Un stade petit fruit aussi atteint par les abricots de la Drôme, mais sur une durée plus courte et avec des températures moins froides que l’année dernière. « Il y a eu aussi davantage de protection », indique Marion Bouilloux de la chambre d’agriculture de la Drôme. Dans les Baronnies néanmoins, les dégâts pourraient être plus conséquents car les températures sont descendues plus bas et plus longtemps que dans la vallée du Rhône.
Inquiétudes en céréales sur les zones précoces
Sur céréales, les observations des dégâts éventuels pourront commencer à la fin de la semaine ou au début de la semaine prochaine. « Il peut y avoir des dégâts foliaires, notamment sur les orges de printemps, et aussi des dégâts sur les épis, estime Jean-Charles Deswartes, d’Arvalis. Il faudra vérifier ensuite la mise en place de rattrapage avec les talles. »

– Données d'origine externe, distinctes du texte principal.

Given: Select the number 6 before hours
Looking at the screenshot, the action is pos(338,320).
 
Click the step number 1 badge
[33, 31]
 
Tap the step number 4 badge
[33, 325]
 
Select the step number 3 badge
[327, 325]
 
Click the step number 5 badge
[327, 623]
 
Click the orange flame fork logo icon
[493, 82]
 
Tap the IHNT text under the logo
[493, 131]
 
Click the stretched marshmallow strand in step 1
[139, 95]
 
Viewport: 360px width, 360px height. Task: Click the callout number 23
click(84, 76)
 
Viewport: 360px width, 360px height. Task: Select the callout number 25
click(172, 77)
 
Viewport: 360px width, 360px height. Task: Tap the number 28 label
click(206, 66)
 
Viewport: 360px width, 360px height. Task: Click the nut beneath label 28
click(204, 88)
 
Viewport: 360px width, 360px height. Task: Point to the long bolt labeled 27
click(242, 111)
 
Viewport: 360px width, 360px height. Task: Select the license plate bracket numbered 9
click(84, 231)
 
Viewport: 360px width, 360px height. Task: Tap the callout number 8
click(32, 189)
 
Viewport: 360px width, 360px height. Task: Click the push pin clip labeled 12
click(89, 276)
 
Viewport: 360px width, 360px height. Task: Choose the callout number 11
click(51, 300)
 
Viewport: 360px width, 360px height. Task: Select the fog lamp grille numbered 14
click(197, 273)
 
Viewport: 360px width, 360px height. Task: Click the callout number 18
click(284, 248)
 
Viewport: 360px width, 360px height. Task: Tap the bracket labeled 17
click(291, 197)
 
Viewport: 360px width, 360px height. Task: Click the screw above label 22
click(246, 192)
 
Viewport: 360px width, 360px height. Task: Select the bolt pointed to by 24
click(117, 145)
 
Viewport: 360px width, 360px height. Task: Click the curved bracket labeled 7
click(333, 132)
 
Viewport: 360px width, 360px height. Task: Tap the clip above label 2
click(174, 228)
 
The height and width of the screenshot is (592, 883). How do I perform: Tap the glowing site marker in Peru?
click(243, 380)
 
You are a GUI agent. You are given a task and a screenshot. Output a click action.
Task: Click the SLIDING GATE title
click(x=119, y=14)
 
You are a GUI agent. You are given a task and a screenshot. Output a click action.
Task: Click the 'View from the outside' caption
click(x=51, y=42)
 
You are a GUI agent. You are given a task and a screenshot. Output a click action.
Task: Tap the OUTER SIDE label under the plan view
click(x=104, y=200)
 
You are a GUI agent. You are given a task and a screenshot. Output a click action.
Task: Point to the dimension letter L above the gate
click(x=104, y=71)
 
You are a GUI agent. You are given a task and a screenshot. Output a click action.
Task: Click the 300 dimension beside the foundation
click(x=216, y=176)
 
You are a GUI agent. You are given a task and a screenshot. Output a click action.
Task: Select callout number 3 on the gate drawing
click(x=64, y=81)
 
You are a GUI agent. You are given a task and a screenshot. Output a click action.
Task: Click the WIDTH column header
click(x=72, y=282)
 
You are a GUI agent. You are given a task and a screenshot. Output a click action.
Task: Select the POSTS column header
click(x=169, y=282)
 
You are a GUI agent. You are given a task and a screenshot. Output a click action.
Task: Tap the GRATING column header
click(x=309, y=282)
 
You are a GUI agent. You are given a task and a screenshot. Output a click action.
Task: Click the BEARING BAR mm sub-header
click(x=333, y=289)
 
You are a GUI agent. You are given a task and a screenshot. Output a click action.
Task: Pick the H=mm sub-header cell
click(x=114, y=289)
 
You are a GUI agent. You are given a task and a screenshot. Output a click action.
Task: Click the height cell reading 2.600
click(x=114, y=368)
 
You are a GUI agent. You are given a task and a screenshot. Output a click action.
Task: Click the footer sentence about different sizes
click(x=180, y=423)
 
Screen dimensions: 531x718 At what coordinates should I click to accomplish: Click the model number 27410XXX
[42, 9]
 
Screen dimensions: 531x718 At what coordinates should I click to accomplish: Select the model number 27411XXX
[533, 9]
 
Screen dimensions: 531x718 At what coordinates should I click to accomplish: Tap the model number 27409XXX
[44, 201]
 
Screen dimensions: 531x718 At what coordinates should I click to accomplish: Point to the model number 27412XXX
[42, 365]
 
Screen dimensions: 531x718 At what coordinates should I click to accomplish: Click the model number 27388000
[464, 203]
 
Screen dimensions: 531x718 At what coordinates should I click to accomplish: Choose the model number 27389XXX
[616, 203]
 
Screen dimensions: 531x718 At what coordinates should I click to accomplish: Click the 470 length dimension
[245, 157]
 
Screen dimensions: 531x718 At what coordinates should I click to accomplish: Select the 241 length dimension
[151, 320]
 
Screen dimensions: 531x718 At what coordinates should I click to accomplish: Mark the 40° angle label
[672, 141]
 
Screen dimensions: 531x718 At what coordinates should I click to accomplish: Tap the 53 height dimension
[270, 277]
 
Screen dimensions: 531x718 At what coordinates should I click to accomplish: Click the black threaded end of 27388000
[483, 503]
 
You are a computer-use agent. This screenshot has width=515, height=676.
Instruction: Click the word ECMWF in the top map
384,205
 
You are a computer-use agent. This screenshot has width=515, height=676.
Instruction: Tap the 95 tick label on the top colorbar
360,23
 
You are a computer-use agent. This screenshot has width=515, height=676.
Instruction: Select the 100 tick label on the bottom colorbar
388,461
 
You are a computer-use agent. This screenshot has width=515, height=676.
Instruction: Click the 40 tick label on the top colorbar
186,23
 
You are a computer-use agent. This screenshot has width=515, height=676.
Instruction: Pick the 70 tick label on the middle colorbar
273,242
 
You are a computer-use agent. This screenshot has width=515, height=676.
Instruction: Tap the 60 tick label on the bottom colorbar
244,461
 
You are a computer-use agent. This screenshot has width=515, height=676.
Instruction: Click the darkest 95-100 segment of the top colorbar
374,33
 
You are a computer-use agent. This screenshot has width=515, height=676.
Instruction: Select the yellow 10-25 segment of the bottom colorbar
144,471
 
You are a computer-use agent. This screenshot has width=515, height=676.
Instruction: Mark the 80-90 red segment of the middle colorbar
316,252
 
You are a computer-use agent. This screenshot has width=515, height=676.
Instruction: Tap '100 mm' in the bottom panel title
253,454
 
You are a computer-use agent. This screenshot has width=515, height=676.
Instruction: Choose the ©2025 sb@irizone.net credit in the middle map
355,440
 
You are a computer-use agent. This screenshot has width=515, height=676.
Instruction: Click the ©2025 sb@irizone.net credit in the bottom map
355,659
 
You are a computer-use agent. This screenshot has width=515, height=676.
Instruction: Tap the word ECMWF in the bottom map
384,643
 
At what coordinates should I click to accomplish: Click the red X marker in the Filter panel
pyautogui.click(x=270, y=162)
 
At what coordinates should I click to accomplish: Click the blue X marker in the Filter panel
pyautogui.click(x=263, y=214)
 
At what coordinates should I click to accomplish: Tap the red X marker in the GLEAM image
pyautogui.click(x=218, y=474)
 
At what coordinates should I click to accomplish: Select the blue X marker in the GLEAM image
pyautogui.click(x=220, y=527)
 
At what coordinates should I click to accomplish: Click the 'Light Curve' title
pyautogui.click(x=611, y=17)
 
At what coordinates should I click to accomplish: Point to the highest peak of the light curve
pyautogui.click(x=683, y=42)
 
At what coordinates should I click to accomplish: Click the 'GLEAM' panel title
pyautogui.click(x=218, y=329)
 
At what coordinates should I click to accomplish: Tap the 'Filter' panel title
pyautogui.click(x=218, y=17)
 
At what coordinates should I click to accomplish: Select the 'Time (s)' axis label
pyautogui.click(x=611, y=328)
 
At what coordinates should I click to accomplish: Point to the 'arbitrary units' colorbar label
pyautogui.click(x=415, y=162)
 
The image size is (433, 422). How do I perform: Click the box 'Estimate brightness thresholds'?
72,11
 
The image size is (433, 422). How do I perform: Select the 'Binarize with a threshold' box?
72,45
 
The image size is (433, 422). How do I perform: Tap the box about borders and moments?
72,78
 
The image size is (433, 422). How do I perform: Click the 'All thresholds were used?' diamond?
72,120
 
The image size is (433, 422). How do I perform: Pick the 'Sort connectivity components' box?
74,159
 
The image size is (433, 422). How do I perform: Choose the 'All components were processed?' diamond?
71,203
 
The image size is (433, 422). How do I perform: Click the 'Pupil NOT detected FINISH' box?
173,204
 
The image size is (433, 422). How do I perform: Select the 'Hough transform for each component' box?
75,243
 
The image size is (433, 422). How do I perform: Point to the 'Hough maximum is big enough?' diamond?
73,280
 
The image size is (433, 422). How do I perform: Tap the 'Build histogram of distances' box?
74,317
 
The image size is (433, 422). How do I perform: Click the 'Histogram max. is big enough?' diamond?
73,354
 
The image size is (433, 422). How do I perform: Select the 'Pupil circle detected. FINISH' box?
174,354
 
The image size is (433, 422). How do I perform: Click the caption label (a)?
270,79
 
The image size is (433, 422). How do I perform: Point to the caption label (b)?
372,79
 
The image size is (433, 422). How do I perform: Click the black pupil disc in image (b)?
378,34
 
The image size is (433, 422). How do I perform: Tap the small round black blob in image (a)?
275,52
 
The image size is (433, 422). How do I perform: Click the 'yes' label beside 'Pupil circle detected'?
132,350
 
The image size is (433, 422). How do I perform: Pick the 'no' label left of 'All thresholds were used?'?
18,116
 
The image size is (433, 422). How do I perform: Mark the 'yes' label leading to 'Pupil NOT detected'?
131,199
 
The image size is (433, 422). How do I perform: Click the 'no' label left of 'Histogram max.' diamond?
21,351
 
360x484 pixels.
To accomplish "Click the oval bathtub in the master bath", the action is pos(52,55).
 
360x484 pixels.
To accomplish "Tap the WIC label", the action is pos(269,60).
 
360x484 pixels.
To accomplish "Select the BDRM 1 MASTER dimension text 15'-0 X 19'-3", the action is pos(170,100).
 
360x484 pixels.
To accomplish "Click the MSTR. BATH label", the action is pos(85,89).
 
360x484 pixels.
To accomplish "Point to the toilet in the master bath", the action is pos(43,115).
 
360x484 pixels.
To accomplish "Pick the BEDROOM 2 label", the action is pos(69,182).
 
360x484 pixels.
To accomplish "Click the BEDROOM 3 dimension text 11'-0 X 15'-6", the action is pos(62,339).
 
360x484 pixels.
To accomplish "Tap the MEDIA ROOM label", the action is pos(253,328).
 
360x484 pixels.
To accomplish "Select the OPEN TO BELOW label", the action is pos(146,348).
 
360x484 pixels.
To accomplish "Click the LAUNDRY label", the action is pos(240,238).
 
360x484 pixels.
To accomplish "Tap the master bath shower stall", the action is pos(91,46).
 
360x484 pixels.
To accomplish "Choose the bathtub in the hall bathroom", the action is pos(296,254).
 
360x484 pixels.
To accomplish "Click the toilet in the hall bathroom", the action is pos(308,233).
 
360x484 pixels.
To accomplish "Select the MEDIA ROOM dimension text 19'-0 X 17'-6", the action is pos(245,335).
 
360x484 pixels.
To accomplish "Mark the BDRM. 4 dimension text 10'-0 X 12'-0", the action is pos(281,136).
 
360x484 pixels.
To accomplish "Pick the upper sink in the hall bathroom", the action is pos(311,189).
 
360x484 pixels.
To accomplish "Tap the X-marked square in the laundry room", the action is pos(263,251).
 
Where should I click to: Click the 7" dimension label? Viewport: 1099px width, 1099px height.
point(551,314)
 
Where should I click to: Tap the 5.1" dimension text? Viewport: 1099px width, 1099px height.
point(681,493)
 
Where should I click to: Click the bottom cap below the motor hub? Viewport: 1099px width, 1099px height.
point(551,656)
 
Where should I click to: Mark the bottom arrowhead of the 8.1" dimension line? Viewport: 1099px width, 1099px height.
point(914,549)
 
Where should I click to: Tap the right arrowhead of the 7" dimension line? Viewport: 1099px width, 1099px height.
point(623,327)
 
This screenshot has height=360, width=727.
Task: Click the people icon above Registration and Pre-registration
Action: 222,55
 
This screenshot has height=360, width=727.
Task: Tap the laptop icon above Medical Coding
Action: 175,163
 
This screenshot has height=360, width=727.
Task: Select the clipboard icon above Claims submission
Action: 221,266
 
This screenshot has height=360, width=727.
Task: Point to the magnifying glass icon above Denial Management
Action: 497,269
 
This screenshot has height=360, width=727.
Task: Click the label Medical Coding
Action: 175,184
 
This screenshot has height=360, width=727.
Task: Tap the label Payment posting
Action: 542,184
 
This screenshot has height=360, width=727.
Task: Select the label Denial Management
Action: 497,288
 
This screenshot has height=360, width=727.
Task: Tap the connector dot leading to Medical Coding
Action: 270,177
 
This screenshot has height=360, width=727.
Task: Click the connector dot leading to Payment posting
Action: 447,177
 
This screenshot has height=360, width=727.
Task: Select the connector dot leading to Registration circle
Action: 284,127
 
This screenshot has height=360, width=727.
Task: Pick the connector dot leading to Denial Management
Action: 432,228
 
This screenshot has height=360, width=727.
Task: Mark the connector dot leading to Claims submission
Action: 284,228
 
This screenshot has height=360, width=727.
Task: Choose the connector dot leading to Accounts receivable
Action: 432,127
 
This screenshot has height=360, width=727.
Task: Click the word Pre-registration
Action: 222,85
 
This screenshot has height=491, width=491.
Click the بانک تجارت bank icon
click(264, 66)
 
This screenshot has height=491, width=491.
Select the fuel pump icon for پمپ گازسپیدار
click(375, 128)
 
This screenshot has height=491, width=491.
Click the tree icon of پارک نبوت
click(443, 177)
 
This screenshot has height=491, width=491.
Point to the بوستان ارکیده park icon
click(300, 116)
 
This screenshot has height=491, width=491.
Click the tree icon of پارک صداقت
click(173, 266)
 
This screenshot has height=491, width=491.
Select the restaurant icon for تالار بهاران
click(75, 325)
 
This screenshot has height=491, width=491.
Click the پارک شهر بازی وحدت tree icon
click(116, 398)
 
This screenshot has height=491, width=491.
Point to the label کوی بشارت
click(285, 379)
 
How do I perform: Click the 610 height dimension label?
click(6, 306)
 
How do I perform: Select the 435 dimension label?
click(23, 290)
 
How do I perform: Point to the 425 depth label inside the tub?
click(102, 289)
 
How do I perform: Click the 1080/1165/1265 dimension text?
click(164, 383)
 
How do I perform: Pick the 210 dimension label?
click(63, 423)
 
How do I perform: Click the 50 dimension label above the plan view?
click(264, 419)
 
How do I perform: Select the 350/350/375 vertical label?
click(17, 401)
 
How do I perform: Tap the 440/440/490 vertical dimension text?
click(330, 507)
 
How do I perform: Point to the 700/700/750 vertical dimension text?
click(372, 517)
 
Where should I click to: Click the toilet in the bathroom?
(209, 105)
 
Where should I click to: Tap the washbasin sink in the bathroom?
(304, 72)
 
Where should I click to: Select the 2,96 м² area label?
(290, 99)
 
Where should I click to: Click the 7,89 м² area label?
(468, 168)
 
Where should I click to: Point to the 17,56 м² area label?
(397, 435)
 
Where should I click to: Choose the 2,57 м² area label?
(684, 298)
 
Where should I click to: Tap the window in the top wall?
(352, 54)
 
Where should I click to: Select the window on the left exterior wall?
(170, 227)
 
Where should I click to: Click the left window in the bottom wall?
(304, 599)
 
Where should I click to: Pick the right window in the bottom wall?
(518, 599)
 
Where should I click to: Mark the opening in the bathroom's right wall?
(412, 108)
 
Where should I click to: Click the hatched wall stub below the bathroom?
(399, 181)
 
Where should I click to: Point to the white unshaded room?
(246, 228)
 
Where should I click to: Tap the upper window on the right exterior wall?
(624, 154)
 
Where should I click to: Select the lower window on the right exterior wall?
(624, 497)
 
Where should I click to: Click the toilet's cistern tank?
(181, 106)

Ses inquiétudes se portent surtout sur les zones les plus précoces, notamment dans l’Ouest et le Berry, là où les céréales ont pu déjà atteindre le stade 1 nœud/2 nœuds. « Il faut veiller à ne rien faire sur les cultures potentiellement affectées et surtout pas de régulateur, alerte-t-il. Il faut les laisser redémarrer et éviter tout risque de phytotoxicité. »
> À lire aussi : Le stade épi 1 cm des céréales a bien progressé en une semaine (04/04/2022)
Plus de peur que de mal en betteraves
La situation sur colza est moins alarmante qu’en 2021, selon Jean Lieven, de Terres Inovia. En effet, malgré des températures particulièrement froides dans le Grand Est, l’état sanitaire des cultures est meilleur que l’an dernier.
De plus, le colza a des capacités de compensation avec ses fleurs secondaires : « Nous avons quelques doutes tout de même dans les situations où le charançon de la tige n’était pas maîtrisé, mais cela ne va pas représenter de très grandes surfaces », précise Jean Lieven.
Enfin, plus de peur que de mal pour les betteraves malgré des pertes de pied envisagées dans les zones les plus gélives des champs, jusqu’à 30 % dans les parcelles, selon l’ITB (3). « Quelques resemis sont possibles mais on est loin de 2021 où environ 50 000 ha avaient été ressemés », signale l’ITB.
(1) Fédération nationale des producteurs de fruits.
(2) Association nationale pommes poires.
(3) Institut technique de la betterave.